◆ **EXERCISE DETAILS**
Please arrange the lines from the one with "Select the People" to the one with "Pick the bullet", both included, as a numbered list with the blank lines left out.
Begin
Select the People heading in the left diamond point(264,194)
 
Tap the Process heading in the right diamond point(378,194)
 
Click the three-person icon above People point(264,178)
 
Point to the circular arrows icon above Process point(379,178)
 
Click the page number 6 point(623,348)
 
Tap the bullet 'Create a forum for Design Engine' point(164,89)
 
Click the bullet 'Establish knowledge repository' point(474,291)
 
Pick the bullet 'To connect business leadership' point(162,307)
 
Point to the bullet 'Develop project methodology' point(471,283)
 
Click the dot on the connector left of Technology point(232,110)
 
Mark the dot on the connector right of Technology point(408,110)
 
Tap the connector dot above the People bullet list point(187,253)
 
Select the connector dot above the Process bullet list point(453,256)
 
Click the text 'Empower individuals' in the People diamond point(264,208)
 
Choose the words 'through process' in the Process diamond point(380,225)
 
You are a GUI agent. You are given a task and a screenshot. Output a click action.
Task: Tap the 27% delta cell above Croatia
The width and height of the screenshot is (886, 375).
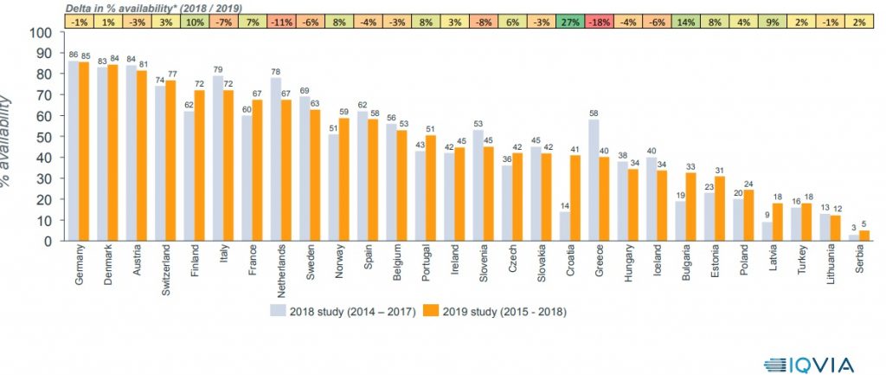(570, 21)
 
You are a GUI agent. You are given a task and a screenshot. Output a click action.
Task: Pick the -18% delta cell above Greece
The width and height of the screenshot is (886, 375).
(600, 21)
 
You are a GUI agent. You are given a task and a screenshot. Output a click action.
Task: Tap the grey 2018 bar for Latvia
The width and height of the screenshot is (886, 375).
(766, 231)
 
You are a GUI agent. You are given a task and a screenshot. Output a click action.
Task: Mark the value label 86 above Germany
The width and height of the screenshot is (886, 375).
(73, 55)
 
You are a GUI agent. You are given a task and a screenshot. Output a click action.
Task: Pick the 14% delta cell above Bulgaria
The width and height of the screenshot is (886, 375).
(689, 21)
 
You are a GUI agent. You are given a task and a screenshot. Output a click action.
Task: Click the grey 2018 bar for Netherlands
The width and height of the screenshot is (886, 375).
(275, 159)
End
Begin
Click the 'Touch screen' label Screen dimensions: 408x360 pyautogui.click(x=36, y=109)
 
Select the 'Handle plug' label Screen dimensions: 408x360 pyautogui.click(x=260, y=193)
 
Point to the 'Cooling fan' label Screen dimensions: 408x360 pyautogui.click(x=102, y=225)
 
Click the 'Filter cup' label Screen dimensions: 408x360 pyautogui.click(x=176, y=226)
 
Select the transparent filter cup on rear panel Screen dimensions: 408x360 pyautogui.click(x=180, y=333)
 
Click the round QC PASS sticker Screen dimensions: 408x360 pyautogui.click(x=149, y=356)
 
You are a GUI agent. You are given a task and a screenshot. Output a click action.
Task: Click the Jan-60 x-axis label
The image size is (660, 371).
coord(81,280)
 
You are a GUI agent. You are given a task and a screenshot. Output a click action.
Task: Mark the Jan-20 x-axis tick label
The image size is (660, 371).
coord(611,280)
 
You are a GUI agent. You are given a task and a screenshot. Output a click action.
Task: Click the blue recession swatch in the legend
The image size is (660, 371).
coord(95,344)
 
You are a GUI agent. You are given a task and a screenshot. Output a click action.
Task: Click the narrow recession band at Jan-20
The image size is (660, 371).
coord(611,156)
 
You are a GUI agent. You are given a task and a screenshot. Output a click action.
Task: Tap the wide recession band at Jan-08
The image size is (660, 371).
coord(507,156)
End
◆ **THE COMPLETED TASK**
1. Select the People heading in the left diamond point(264,194)
2. Tap the Process heading in the right diamond point(378,194)
3. Click the three-person icon above People point(264,178)
4. Point to the circular arrows icon above Process point(379,178)
5. Click the page number 6 point(623,348)
6. Tap the bullet 'Create a forum for Design Engine' point(164,89)
7. Click the bullet 'Establish knowledge repository' point(474,291)
8. Pick the bullet 'To connect business leadership' point(162,307)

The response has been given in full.